Members of the Academy could nominate another prospective candidate to compete with McNutt on her Dec. 15 election, but that's never happened in the group's history.
Along with the rest of the scientists of the Academy, McNutt is tasked with providing objective scientific advice to the U.S. government to influence sound policy decisions. McNutt is no stranger to that task: In 2014 McNutt took the controversial stance of supporting the Keystone XL pipeline, which she deemed to be the least of all available evils given the country's dependence on fossil fuel. And just days ago, McNutt attracted the ire of climate change deniers by writing that "the time for debate has ended" in a Science editorial calling for urgent action.
The nomination is a long time coming for NAS, which was established in an Act of Congress in 1863. Science is still largely unwelcoming to women -- especially when it comes to positions of power -- and the nomination of a (highly qualified) female scientist is heartening, to say the least.

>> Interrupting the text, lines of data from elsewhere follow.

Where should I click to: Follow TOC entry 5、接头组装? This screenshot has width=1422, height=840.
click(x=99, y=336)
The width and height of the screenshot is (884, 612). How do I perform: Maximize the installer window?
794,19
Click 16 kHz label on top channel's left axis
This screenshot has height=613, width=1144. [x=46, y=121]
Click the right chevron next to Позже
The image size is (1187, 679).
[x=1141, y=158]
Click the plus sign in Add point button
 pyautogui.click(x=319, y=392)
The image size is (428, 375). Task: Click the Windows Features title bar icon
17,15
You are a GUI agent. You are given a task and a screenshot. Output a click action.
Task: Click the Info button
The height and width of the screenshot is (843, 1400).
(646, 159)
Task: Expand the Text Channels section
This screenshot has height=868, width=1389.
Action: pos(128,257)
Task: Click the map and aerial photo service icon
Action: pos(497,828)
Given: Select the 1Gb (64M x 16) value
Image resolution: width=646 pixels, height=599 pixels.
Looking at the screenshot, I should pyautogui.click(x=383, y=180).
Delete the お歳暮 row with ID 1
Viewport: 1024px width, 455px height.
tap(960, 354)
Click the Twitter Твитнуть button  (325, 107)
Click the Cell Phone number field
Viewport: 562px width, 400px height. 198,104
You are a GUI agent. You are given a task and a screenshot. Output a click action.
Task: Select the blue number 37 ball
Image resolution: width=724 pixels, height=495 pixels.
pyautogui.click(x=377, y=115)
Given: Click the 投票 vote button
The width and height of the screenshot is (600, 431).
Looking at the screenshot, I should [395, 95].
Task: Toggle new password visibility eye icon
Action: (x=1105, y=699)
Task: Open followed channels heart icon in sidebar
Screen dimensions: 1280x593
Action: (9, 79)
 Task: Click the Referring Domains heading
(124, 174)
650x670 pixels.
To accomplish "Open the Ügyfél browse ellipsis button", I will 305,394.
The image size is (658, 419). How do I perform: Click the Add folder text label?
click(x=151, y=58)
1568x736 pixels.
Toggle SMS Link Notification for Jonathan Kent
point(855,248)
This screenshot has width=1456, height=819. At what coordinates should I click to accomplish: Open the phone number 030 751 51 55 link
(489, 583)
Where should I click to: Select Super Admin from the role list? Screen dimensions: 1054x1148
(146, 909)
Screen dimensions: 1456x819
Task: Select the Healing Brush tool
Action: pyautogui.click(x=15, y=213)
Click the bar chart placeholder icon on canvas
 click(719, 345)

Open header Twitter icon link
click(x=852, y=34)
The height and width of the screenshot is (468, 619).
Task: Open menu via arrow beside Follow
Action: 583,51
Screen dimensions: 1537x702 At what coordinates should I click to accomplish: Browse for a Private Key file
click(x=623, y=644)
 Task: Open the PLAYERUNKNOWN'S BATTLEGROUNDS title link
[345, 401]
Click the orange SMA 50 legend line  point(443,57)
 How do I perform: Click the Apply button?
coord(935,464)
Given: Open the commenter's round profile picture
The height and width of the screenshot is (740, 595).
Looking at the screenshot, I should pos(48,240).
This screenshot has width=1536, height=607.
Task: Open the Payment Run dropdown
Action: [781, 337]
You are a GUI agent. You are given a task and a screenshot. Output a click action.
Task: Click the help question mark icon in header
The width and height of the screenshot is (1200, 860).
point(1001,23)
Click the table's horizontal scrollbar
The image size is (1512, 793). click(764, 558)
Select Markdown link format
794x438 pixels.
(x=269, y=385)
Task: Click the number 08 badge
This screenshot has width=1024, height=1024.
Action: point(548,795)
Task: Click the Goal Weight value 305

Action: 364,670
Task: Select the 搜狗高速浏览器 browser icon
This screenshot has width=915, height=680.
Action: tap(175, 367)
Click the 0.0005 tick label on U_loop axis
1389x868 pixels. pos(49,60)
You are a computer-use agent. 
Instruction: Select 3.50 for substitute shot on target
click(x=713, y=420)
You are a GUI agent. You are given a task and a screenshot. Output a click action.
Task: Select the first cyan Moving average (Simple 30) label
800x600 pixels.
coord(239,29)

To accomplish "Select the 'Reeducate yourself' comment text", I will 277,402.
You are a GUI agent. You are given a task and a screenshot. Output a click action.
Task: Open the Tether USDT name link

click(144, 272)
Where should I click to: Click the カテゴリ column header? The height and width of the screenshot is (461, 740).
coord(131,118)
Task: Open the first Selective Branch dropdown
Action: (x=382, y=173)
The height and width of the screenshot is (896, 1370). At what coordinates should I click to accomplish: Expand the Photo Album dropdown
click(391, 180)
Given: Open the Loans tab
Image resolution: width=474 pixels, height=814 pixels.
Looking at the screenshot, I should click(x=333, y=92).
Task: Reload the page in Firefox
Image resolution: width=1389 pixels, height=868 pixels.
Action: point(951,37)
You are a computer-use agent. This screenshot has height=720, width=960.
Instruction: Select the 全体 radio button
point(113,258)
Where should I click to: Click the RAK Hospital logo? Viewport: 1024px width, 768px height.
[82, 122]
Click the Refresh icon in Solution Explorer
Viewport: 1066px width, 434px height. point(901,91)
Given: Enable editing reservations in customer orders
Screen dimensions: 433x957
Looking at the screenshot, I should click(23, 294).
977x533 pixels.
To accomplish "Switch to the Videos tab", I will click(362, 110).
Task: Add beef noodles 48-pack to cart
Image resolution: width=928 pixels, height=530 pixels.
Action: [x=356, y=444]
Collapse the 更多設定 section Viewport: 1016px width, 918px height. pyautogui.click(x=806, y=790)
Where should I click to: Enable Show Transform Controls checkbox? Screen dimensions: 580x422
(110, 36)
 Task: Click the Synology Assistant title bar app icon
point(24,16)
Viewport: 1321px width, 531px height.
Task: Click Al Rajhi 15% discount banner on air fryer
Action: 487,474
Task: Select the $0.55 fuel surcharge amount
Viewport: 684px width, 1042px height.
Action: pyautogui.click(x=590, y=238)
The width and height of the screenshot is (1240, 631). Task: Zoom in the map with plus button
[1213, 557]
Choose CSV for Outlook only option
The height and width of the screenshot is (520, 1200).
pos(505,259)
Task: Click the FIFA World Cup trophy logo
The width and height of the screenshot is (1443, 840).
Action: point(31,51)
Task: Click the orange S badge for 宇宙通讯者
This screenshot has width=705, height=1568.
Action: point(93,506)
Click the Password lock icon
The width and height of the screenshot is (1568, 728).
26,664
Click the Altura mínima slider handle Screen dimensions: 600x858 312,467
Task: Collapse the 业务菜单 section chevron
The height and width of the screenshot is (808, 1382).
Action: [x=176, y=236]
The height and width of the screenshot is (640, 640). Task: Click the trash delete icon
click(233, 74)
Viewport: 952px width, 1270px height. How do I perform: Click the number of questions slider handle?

McNutt herself has expressed a desire to pave the way for future women of science. In May, she published an editorial in Science imploring senior academics to be mindful of their unconscious biases against women: In reviewing 60 grant applications, she reported, 10% of the recommendation letters highlighted qualities unrelated to research -- and every single one of those 10% were female applicants. In addition to focusing on things other than science acumen in their recommendations for women, letter writers (of both sexes) were using words like "nice" and "humble" to describe them, while men were described as "brilliant" and "hard working".
McNutt acknowledged that most of this bias was probably unintentional, "but that information does not belong in letters of recommendation. I like to think that I am a nice person. But “nice” never got me a research grant or professional position," she wrote.
Those subtle biases hit close to home in June, when a columnist for Science advised a woman experiencing sexual harassment from her adviser to just take it, lest she hurt her career. Science quickly retracted the piece and emphasized that the journal and magazine's editorial board does not condone harassment.